Copy everything from the line containing "You are a computer-use" down to the line containing "pyautogui.click(x=966, y=258)", swapping "Badges" for "Achievements" and keeping all else the same. Leave the pictures out.

Material:
----------

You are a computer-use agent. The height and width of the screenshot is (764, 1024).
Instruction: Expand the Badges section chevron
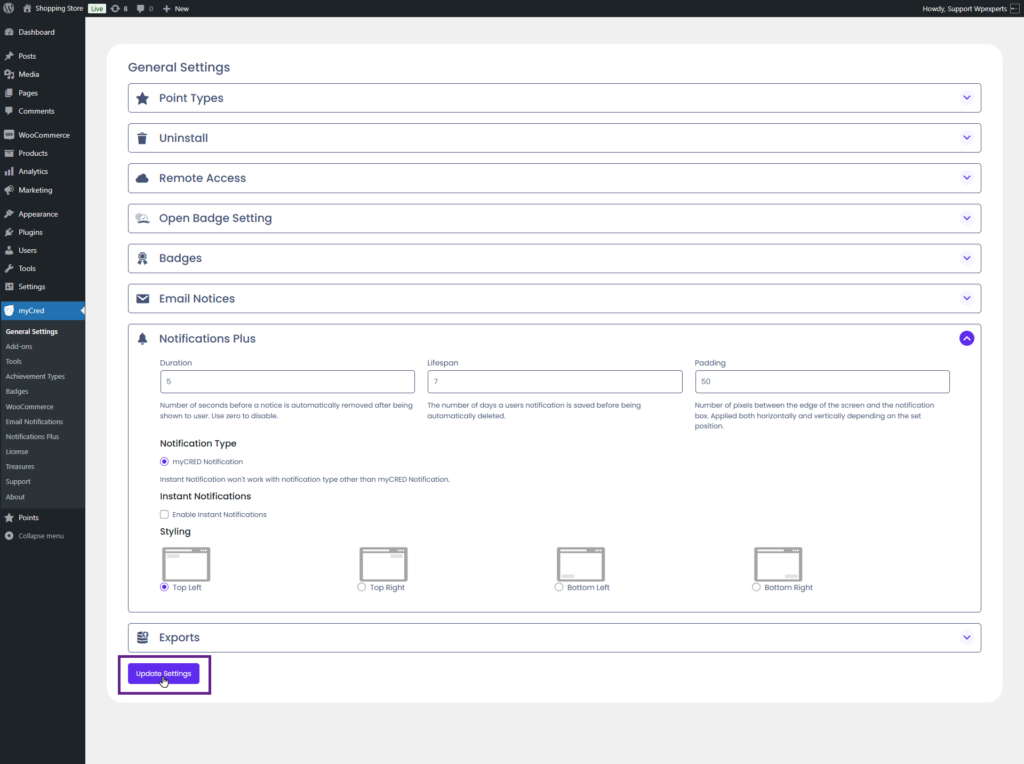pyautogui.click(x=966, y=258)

----------

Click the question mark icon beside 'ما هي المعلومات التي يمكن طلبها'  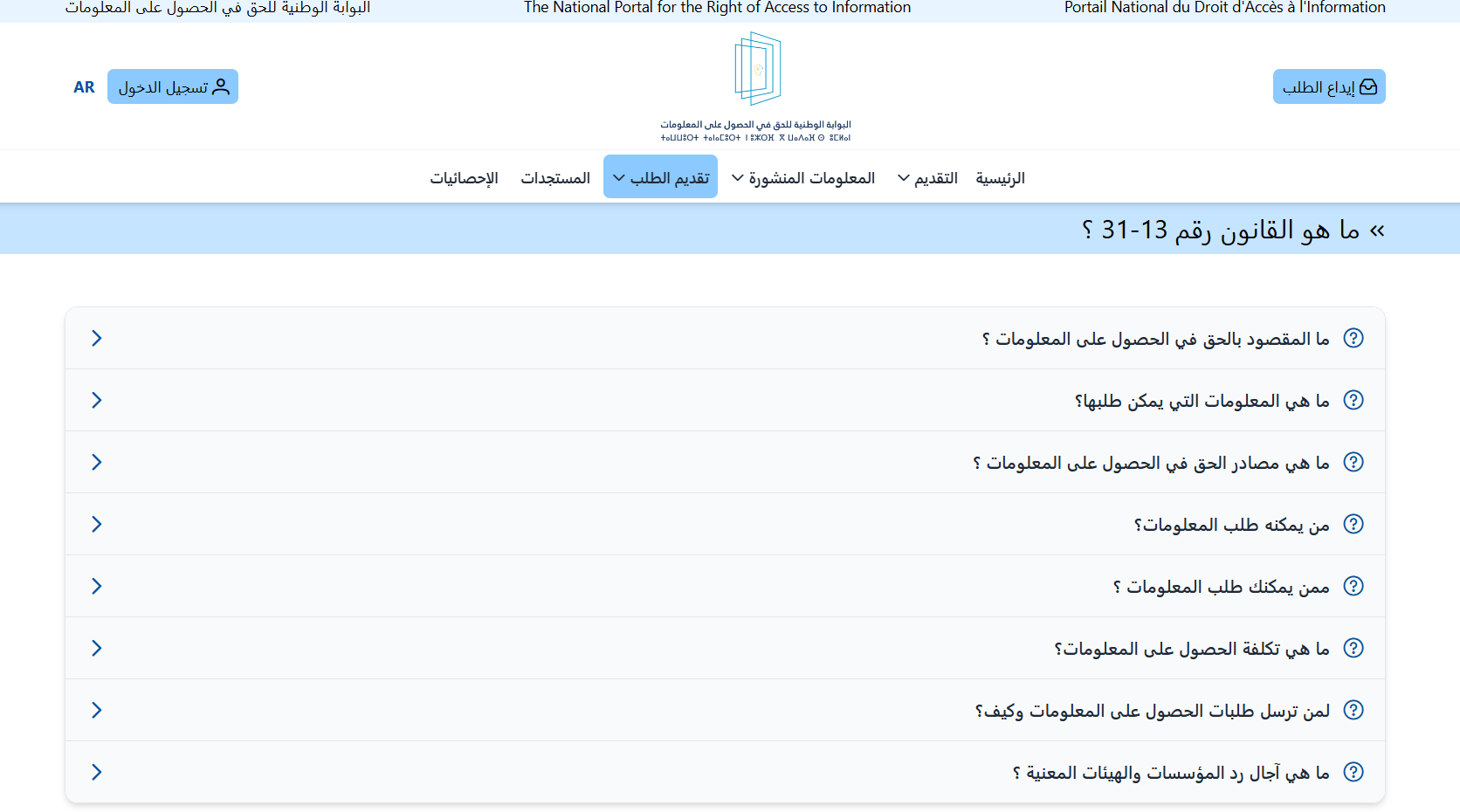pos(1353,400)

----------

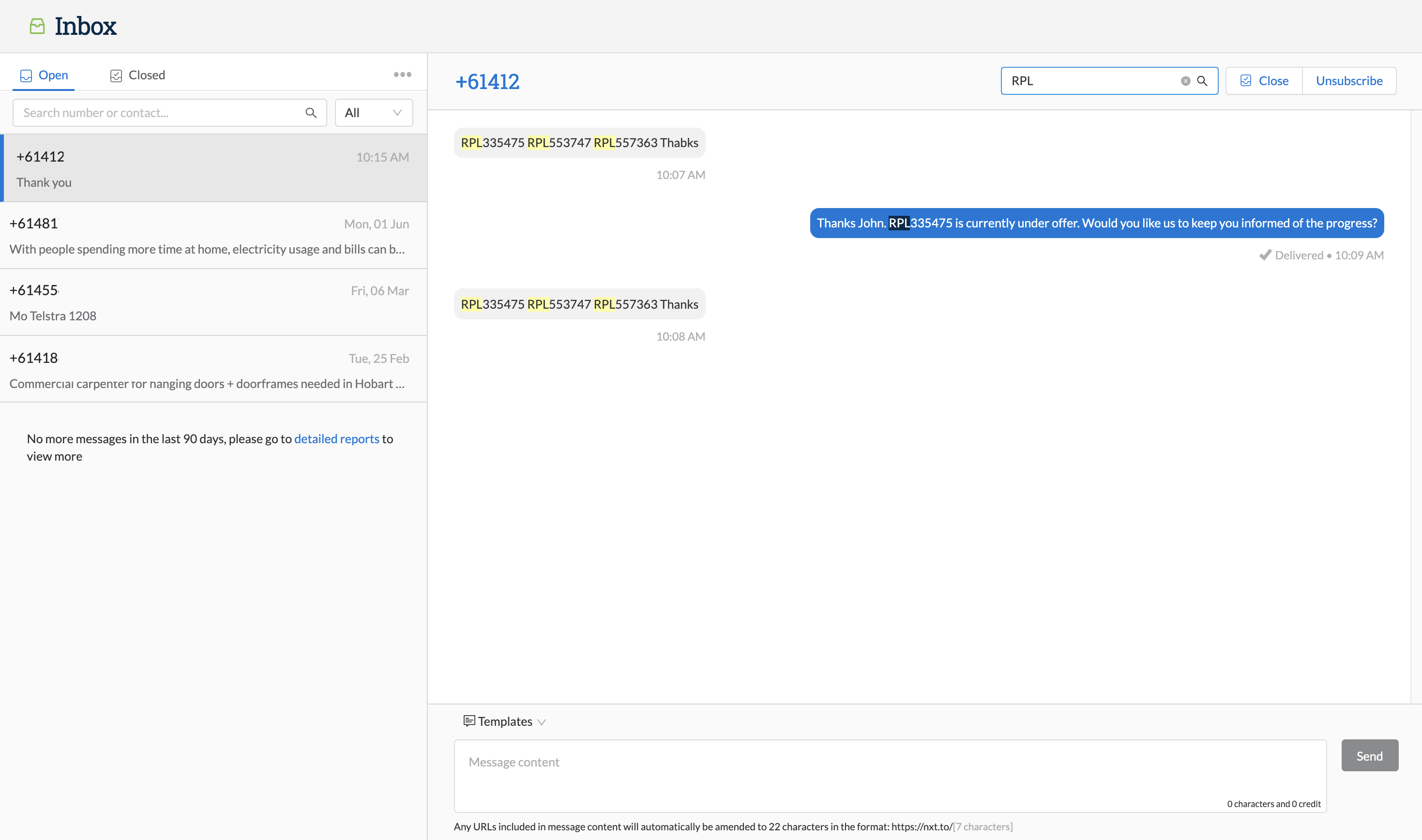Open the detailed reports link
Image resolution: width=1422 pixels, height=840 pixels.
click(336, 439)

----------

Answer below:
You are a computer-use agent. The height and width of the screenshot is (764, 1024).
Instruction: Expand the Achievements section chevron
pyautogui.click(x=966, y=258)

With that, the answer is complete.